Charge your iPod with your bike - oshadi
http://bikehugger.com/2009/09/charge-your-ipod-with-your-bik.html

======
furyg3
This reminded me of an older DIY version for an older iPod, from (the late)
Mark Hoekstra's blog _Geek Technique_ :

<http://geektechnique.org/projectlab/511>

Tangent: Mark was a true hacker. I randomly found geektechnique a long time
ago while screwing around on some random project (playing with an SGI Indy or
a Mac Classic, perhaps), and kept coming back.
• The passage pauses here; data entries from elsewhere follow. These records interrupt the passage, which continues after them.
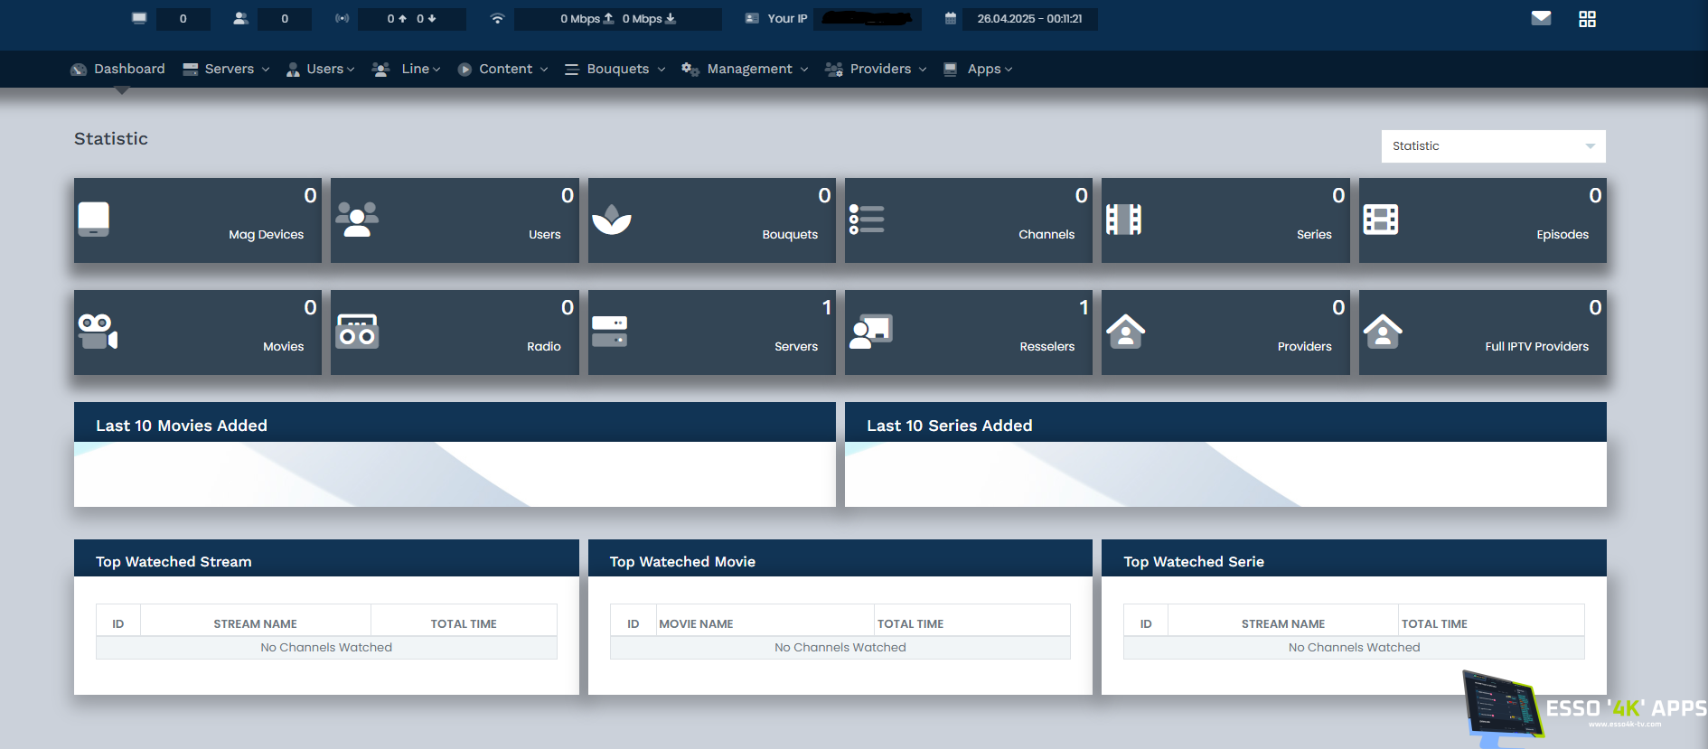The width and height of the screenshot is (1708, 749).
Task: Click the Mag Devices tablet icon
Action: [94, 220]
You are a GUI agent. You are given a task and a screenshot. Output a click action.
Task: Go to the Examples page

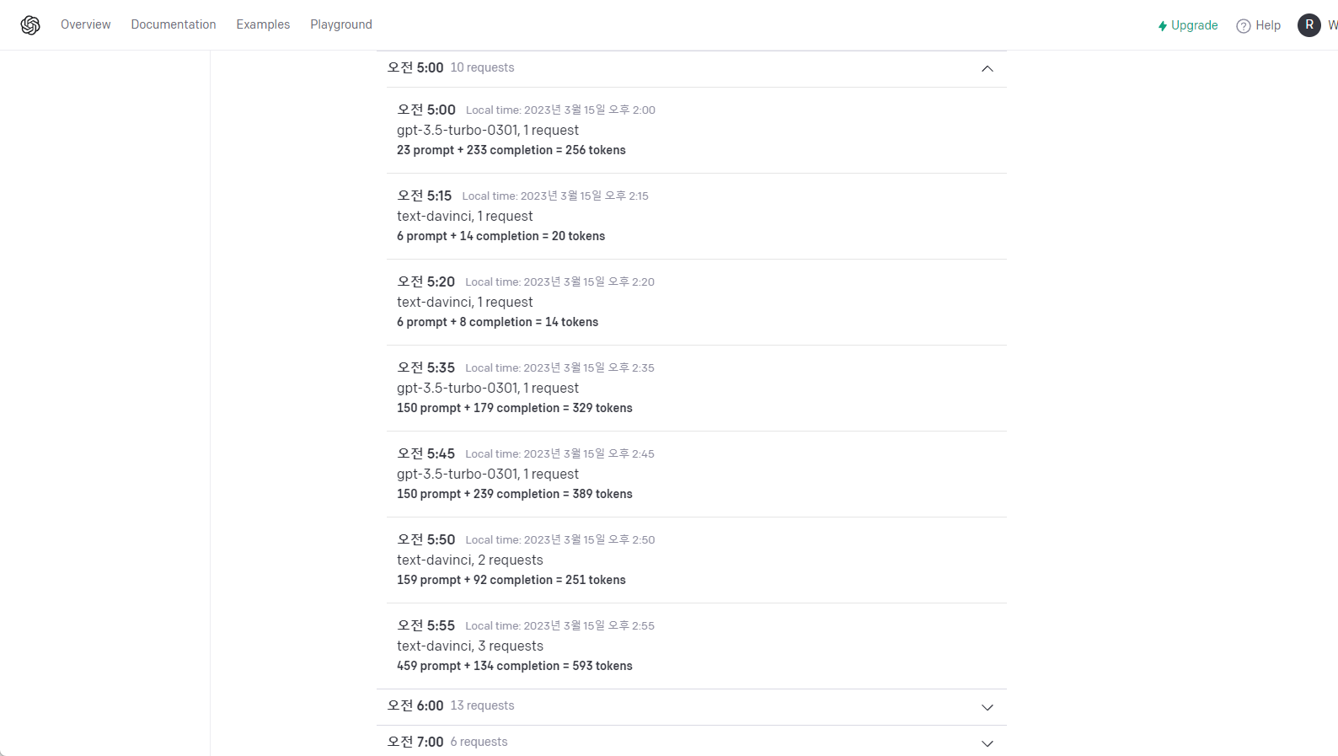click(x=263, y=24)
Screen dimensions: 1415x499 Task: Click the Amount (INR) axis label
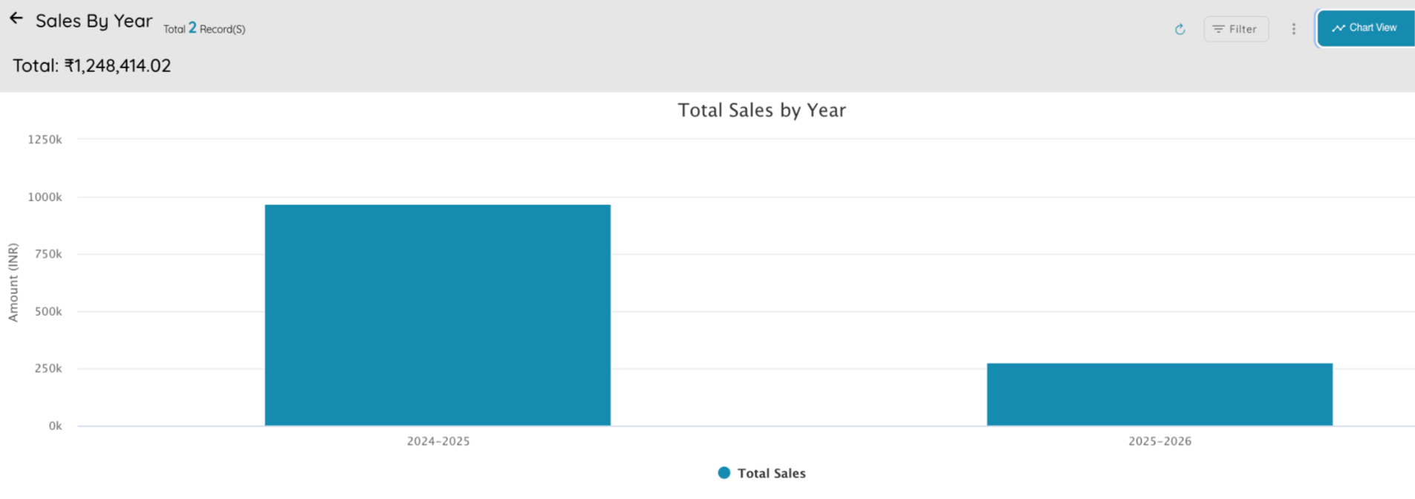[x=13, y=281]
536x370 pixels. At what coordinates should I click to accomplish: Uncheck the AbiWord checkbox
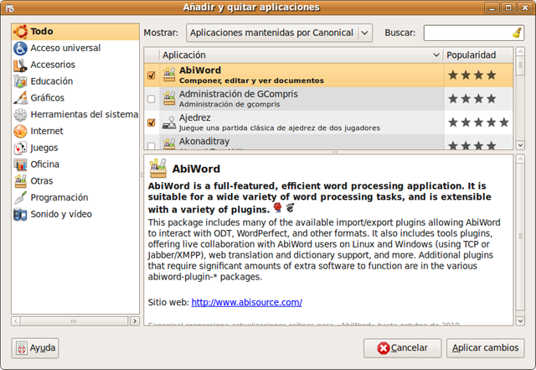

Later, I was contemplating a
cellphone bike charger after moving to Holland and remembered his iPod
version. I thought "this idea _had_ to have come from a Dutch guy". Sure
enough, he lived in Holland, and I wanted to thank him for all weird projects
he'd inadvertently helped me with over the years.

Unfortunately he passed away in 2008 (heart attack while on his bike), so I
never got a chance to buy him a beer. :(

Everyone should go check out his site, it's full of other fun projects (he
helped pioneer "hacking Ikea" as a concept).

<http://geektechnique.org/projectlab>

------
onreact-com
Good idea but it was executed a few times already prior to this.

See:

<http://www.treehugger.com/files/2007/01/motorolas_bike.php>

<http://gizmodo.com/231766/motos-bike+powered-phone-charger>

<http://fablab.waag.org/content/usb-bike-charger>

<http://news.bbc.co.uk/2/hi/africa/8166196.stm>

<http://www.mobileapptitude.com/?p=747>